• Exercise goal:
Reproduce the entries between the line containing "The image size is (852, 492)." and the line containing "pos(497,453)", inclusive, with no changes.

• Material provided:
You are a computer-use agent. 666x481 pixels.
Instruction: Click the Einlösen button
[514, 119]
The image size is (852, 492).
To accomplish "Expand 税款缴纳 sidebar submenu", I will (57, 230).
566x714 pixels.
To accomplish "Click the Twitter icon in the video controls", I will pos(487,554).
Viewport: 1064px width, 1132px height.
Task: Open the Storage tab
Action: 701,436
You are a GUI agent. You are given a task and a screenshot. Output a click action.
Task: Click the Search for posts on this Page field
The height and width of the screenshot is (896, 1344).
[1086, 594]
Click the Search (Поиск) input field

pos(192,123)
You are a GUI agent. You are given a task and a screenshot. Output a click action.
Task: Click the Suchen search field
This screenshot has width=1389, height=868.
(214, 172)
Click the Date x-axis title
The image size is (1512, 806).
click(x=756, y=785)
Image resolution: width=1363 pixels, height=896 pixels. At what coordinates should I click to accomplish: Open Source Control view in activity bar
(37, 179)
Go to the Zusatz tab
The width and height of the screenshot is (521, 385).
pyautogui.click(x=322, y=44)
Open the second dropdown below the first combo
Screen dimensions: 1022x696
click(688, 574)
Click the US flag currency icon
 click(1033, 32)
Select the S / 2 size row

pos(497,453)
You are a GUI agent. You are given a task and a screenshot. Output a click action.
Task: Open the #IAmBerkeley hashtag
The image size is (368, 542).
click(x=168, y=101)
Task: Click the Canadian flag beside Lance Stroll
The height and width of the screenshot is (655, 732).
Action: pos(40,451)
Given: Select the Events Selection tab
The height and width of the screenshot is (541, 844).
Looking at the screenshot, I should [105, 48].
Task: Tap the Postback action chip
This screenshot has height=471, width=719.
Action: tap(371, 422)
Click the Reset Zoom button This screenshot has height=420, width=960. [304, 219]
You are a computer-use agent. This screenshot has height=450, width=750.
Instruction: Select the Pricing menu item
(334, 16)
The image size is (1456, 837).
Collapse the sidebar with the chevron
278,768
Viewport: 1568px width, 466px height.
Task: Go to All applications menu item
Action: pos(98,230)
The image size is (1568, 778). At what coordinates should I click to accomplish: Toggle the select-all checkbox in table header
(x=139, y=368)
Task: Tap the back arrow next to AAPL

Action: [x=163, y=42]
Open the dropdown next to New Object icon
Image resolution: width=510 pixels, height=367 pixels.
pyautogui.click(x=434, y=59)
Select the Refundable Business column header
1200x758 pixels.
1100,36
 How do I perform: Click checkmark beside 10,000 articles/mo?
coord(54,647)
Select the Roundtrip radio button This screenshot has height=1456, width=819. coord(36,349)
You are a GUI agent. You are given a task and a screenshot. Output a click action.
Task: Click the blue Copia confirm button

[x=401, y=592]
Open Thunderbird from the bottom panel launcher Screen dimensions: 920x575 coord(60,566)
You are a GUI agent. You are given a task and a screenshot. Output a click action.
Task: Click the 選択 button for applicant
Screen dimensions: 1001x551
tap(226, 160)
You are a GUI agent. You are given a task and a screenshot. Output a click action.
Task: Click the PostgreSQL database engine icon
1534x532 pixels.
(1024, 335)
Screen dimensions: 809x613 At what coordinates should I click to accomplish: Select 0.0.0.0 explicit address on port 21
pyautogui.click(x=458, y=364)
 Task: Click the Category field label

• Final answer:
The image size is (852, 492).
To accomplish "Expand 税款缴纳 sidebar submenu", I will (57, 230).
566x714 pixels.
To accomplish "Click the Twitter icon in the video controls", I will pos(487,554).
Viewport: 1064px width, 1132px height.
Task: Open the Storage tab
Action: 701,436
You are a GUI agent. You are given a task and a screenshot. Output a click action.
Task: Click the Search for posts on this Page field
The height and width of the screenshot is (896, 1344).
[1086, 594]
Click the Search (Поиск) input field

pos(192,123)
You are a GUI agent. You are given a task and a screenshot. Output a click action.
Task: Click the Suchen search field
This screenshot has width=1389, height=868.
(214, 172)
Click the Date x-axis title
The image size is (1512, 806).
click(x=756, y=785)
Image resolution: width=1363 pixels, height=896 pixels. At what coordinates should I click to accomplish: Open Source Control view in activity bar
(37, 179)
Go to the Zusatz tab
The width and height of the screenshot is (521, 385).
pyautogui.click(x=322, y=44)
Open the second dropdown below the first combo
Screen dimensions: 1022x696
click(688, 574)
Click the US flag currency icon
 click(1033, 32)
Select the S / 2 size row

pos(497,453)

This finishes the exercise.